Ailleurs on trouve cette étonnante définition d'un structuralisme dont à peu près personne ne parlait encore: “Nous faisons une grave erreur dans notre interprétation des époques révolues. Nous supposons que ce qui les distingue les unes des autres c’est le contenu de leurs esprits, leurs idées, leurs normes. La vérité c'est que ces époques diffèrent les unes des autres par la structure et le fonctionnement de l'esprit.”

J'ai sur ma table une dizaine d'ouvrages d'Ortega. La plupart des passages que j'y ai soulignés témoignent d'une vision à la fois si haute, si originale, si juste et si claire qu'on en a le vertige: “Toutes les civilisations ont disparu à cause de l'insuffisance de leurs principes. La civilisation européenne est menacée de succomber pour une raison contraire. En Grèce, à Rome, ce n'est pas l'homme qui a échoué, ce sont ses principes: l’empire romain se désagrégea faute de techniques... Mais aujourd'hui l'homme échoue parce qu'il ne peut rester au niveau des progrès de sa propre civilisation.” La crise actuelle, le succès des gourous et des astrologues donnent une singulière actualité à ce jugement.
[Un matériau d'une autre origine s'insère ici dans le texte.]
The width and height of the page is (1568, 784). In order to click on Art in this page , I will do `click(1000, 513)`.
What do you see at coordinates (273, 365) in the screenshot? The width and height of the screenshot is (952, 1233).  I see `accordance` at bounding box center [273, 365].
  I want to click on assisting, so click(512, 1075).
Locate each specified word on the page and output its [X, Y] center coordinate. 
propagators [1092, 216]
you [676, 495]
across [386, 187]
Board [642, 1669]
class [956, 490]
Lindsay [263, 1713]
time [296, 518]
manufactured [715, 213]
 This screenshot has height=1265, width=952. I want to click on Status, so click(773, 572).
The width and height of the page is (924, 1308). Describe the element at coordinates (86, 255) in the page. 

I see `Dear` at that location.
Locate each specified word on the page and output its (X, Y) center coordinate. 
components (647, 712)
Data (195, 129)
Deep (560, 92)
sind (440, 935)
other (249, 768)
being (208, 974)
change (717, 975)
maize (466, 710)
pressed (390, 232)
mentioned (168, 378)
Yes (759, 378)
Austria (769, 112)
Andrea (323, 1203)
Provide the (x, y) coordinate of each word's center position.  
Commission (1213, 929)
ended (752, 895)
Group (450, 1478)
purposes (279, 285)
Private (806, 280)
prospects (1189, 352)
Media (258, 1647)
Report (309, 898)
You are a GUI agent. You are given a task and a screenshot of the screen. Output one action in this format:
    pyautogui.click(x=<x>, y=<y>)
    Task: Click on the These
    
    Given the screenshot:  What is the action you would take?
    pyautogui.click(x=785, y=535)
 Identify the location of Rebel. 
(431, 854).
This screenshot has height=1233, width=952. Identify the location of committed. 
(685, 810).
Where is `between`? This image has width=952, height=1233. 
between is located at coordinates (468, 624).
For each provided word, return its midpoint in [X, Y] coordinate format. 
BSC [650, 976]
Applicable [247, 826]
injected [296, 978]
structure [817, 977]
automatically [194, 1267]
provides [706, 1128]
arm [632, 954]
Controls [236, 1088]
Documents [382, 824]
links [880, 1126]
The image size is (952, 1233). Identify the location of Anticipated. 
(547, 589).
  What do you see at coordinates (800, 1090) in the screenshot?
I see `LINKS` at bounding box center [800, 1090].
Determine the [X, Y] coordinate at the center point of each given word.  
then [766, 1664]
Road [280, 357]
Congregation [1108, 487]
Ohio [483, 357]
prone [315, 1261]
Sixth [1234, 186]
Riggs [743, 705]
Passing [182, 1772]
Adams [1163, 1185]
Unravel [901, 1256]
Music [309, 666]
À mesure qu'on avance dans la lecture de la Révolte des masses, se confirme le sentiment que ce livre, paru en 1929, est indispensable à la compréhension de la crise actuelle comme de celle des années 30. Préfigurant un autre courant important de la pensée contemporaine, Ortega a fait une analyse pénétrante des rapports du social et du politique: “Le plus grand danger: l’absorption de toute spontanéité sociale par l'État; c'est-à-dire l'annulation de la spontanéité historique qui, en définitive, soutient, nourrit et entraîne les destins humains.”

Sans tomber dans le simplisme de certains monétaristes - il a lu Hegel -, Ortega témoigne de la plus vive inquiétude face à la dépendance des individus et des groupes à l'égard de l'État: “Après avoir sucé la moelle de la société, l'État deviendra maigre, squelettique; il mourra de cette mort rouillée de la machine, plus cadavérique encore que celle de l'organisme vivant.”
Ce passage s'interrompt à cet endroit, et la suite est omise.